## Data for the task
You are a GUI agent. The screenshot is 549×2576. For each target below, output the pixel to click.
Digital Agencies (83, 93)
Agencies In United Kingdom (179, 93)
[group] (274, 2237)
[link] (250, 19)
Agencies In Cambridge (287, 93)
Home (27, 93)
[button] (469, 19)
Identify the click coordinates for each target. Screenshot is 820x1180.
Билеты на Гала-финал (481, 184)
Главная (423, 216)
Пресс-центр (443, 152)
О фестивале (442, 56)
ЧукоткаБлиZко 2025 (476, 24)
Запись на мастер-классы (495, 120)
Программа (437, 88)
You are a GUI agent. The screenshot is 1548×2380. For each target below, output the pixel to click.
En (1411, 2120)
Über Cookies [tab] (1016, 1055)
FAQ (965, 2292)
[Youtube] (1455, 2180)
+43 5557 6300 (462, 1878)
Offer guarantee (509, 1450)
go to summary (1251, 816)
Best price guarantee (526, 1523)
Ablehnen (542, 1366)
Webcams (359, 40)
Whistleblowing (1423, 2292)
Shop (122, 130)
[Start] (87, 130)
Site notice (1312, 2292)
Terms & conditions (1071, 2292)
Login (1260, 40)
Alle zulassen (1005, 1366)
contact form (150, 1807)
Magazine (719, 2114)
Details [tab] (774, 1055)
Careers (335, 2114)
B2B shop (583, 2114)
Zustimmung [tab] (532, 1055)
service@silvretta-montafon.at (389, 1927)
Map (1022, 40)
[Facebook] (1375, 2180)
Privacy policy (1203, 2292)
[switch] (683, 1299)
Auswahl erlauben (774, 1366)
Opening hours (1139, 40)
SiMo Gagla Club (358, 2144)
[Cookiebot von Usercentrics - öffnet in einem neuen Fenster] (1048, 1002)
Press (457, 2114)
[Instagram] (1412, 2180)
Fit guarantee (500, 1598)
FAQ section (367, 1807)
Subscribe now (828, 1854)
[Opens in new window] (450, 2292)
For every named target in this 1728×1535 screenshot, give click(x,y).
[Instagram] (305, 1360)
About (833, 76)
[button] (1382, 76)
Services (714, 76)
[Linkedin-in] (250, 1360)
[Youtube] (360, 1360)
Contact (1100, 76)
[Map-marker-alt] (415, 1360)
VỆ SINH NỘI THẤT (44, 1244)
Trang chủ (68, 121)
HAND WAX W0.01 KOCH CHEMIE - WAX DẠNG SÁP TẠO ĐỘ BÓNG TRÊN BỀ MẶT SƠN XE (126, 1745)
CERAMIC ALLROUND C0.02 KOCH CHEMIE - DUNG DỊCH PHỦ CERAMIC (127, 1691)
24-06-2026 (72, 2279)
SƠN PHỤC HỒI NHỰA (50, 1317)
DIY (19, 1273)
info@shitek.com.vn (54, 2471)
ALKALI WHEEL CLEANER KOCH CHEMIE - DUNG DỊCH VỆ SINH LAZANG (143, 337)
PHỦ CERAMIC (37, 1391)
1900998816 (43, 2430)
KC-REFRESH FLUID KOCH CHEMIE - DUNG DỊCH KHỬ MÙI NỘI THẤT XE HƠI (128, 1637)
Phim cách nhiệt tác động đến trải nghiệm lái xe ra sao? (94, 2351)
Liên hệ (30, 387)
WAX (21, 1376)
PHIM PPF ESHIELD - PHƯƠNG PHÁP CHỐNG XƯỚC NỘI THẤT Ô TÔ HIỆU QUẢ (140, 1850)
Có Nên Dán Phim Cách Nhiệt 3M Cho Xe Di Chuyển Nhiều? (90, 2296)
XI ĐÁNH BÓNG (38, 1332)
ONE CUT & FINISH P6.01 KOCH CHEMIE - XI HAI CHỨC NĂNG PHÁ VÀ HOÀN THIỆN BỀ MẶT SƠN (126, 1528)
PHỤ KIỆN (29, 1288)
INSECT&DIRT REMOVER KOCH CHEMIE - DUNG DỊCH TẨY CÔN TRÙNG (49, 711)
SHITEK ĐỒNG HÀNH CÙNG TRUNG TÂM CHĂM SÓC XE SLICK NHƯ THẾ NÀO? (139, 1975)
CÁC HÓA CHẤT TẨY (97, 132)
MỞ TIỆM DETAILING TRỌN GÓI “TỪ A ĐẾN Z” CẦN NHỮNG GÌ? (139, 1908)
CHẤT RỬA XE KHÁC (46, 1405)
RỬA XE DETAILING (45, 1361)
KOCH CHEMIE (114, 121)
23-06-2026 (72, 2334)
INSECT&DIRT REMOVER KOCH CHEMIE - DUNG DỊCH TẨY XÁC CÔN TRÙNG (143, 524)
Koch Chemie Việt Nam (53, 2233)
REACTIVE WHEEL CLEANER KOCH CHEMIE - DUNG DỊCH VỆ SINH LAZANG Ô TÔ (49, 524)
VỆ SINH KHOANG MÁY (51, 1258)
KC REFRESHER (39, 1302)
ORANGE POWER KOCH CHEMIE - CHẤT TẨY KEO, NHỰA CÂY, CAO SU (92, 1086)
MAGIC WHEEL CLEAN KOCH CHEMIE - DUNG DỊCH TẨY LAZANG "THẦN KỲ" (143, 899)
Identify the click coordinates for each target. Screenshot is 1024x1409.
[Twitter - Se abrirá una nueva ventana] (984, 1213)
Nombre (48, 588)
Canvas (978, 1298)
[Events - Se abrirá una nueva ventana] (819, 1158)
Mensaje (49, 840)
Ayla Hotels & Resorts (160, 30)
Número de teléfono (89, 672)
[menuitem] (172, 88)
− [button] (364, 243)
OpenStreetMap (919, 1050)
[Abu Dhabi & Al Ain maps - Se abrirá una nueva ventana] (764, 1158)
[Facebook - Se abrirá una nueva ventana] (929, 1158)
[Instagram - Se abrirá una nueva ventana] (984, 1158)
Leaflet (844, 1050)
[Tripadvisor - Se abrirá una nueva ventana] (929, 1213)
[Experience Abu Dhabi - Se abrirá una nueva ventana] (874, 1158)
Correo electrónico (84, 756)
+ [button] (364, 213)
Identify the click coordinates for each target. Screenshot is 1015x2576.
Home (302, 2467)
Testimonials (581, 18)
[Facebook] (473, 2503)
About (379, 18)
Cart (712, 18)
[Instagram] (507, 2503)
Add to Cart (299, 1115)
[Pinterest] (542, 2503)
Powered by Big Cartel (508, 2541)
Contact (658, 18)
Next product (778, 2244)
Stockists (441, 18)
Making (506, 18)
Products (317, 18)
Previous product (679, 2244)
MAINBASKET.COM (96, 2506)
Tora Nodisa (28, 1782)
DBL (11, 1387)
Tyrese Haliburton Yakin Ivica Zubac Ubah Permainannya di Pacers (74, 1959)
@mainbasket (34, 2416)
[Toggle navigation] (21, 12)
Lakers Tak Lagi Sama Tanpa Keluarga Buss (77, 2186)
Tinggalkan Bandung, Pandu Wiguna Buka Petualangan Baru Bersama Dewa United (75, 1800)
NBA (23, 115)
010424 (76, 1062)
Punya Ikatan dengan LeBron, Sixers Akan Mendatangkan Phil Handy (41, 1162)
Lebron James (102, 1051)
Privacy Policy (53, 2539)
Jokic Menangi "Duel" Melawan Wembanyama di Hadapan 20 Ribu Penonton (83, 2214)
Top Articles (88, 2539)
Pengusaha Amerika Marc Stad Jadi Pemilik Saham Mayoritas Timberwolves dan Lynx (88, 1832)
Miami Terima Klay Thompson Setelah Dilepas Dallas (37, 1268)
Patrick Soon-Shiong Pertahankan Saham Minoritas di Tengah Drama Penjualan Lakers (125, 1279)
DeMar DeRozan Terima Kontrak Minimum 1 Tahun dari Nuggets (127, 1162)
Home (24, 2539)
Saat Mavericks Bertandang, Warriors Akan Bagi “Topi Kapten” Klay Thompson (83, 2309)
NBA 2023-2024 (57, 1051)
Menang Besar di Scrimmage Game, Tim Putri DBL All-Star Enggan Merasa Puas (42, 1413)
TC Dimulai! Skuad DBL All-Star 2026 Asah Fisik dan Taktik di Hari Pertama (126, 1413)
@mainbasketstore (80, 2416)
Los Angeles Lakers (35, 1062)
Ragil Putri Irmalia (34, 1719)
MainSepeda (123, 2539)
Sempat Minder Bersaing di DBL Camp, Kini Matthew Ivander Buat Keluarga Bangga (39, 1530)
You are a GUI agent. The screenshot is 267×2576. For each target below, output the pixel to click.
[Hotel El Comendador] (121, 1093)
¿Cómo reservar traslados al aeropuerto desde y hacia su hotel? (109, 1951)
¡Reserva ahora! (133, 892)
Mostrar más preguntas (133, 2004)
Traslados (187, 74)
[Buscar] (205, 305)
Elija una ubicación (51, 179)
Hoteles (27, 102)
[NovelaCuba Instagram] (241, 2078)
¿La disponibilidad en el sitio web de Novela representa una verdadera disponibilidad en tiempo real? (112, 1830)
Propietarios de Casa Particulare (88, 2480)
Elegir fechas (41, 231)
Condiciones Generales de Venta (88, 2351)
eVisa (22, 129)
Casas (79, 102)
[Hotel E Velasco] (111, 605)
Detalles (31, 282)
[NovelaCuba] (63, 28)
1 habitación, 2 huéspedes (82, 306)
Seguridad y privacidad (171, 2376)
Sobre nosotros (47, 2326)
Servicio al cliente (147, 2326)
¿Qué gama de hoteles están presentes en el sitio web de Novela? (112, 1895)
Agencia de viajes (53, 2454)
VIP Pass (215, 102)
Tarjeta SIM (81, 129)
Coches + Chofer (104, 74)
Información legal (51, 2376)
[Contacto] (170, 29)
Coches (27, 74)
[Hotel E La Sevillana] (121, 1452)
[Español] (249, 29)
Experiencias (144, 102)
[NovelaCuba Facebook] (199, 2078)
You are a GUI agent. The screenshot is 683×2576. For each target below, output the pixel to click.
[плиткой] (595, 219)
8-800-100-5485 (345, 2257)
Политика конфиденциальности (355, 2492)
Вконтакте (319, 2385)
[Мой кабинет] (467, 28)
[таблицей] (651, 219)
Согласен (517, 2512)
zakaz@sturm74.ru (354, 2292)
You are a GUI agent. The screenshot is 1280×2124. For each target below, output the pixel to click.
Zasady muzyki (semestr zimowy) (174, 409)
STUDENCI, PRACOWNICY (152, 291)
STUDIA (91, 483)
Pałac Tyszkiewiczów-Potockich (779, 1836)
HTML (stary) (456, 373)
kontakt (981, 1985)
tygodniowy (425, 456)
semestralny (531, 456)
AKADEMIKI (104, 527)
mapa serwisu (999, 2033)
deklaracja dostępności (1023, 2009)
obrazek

## Task details
Copy the line containing "[Мой кабинет] (467, 28)" exactly. Then copy every line after it through the end of the listing, and nothing more.

## Exercise output
[Мой кабинет] (467, 28)
[таблицей] (651, 219)
Согласен (517, 2512)
zakaz@sturm74.ru (354, 2292)
You are a GUI agent. The screenshot is 1280×2124. For each target below, output the pixel to click.
Zasady muzyki (semestr zimowy) (174, 409)
STUDENCI, PRACOWNICY (152, 291)
STUDIA (91, 483)
Pałac Tyszkiewiczów-Potockich (779, 1836)
HTML (stary) (456, 373)
kontakt (981, 1985)
tygodniowy (425, 456)
semestralny (531, 456)
AKADEMIKI (104, 527)
mapa serwisu (999, 2033)
deklaracja dostępności (1023, 2009)
obrazek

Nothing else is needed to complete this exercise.